Madeleine, XIV


Entregas anteriores:
IIIIIIIVVVIVIIVIIIIX
****
Eso sí que no me lo esperaba, pero el hombre tropieza una y otra vez, y se cae y aunque vuelve a levantarse, vuelve a caerse. Porque… Madeleine no era convencional, ni lo nuestro (o lo que fuese) lo era. Podía pasar cualquier cosa, que casi me matase en un accidente de tráfico o que casi me matase del susto. Y esto último era más que probable. Atravesamos la recepción del hotel seguidos por la mirada maliciosa del hombre al que Madeleine casi ignoró, saludándolo con una leve inclinación de cabeza. Entramos en el ascensor y el ataque de timidez que me asaltó hizo que nos mirásemos desde lejos, cada uno desde un rincón. Qué hermosa era, cómo me gustaría acariciar esa melena que parecía cortar como un cuchillo el aire. Estaba aterrorizado.

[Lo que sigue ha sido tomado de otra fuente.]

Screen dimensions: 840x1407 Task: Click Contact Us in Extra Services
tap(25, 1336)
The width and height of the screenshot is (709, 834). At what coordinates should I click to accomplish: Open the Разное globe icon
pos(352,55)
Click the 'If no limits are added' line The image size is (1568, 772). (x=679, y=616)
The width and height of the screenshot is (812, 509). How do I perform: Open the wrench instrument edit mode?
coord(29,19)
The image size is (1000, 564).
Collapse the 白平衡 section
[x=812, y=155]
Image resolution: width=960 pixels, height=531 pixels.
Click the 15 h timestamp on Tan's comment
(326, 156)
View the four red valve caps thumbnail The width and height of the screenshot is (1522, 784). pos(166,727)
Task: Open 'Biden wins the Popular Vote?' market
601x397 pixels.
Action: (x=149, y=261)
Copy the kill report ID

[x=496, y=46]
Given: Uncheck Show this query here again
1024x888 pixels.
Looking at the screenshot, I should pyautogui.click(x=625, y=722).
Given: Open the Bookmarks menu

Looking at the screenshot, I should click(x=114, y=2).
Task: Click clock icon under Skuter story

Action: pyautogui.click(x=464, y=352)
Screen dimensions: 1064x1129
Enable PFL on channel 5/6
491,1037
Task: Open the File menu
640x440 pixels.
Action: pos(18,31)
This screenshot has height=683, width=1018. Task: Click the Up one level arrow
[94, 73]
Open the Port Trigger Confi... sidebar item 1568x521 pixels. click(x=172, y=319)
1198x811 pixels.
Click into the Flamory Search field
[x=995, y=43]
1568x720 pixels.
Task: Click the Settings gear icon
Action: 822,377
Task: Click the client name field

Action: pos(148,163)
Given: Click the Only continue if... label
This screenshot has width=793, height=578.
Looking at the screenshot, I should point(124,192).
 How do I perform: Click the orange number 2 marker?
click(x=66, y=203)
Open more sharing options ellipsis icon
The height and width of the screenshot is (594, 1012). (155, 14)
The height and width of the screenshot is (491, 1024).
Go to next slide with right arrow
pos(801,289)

La habitación era como todas las habitaciones de hotel, impersonal y fría. Yo sabía que ella se marchaba al día siguiente, pero tenía miedo, y timidez, y reparo, y culpabilidad, todo mezclado en un cóctel de alegría, sorpresa, y algo que se parecía sospechosamente a eso que dicen que se siente cuando empiezas a enamorarte como un tonto. Madeleine entró en el cuarto de baño y me dejó desamparado, qué hacía, ¿me sentaba en la cama, en esa silla absurda de escritorio, o me asomaba a la ventana? Esto último me pareció menos comprometido, así que levanté la persiana, corrí las cortinas y me dediqué a mirar al patio iluminado del hotel como si estuviese contemplando una aparición mística.

Tras varios minutos en los que se oyó correr el agua, la puerta del cuarto de baño se abrió y Madeleine se acercó a mí, que seguía mirando con obstinación las mesas y las sillas del patio, mientras la pierna derecha cobraba vida propia y el ojo izquierdo se despertaba con un absurdo tic. Sentí cómo se pegaba Madeleine a mi espalda y un vértigo de sensaciones me dejó exhausto. No sabía cómo actuar, yo ya no sabía cómo iba eso, no lo sabía, me sentía torpe y fuera de lugar y, al mismo tiempo, hubiese querido saber, ser, portarme como un hombre de mundo, un hombre con amantes y aventuras, un hombre que supiera con exactitud cómo hacer a partir de ese instante.

-Madeleine, yo no sé si quiero… no sé si puedo… no sé si… Tal vez debería irme…

Madeleine se situó a mi derecha, pasó el brazo por mi cintura y se puso a mirar el patio.

-Estaban, quédate. Quédate a dormir. Quiero dormir tú, yo… dormir. Oui?  

Qué noche. En el cuarto de baño, Madeleine me había dejado preparado un albornoz, y después de ducharme, afeitarme, y asearme debidamente, me perfumé como un lechuguino con el agua de colonia con aroma a tomillo que alguna camarera de habitación había dejado en el lavabo, junto con la maquinilla desechable (qué carnicería me preparé) y el cepillo de dientes minúsculo (menos da una piedra). En la cama, iluminada por un haz de luz artificial que venía directamente del patio, estaba ella, esa mujer extraña que quería dormir conmigo. Y eso era más, mucho más. Mejor que un beso, que cualquier beso. Constaté que de uno de sus oídos salía un cable blanco, esta mujer no dejaba de asombrarme, y que sostenía algo cuadrado entre las manos. Se había dejado puesta la bata de baño blanca  que no le tapaba del todo las piernas. Me tumbé a su lado, y ella me indicó que me pusiese el auricular en la oreja que iba a quedar tapada con la almohada. Y la música empezó a sonar, mientras yo le acaricié, por fin, la melena perla extendida en la almohada, y descifré las preocupaciones que le habían dejado huellas en la frente y acaricié las alegrías que se arremolinaban junto a su boca. Nos abrazamos. Entre una canción y otra, nos besamos y nos dijimos palabras a media voz. Las canciones parecían estar escritas para nosotros dos, aunque yo no entendiera de la misa a la media, y se me alborotaban el corazón y los sentidos con esa, y con esa otra. Y al fin, amor mío, decía Aute, qué terriblemente absurdo es estar vivo sin el roce de tu cuerpo, y ella pasaba el dorso de su mano por mi mentón y dejaba que los dedos resbalasen por mi cuello, y sonaba otra canción, y luego otra más, esa que nunca podré escuchar sin acordarme de Madeleine. Y esa otra.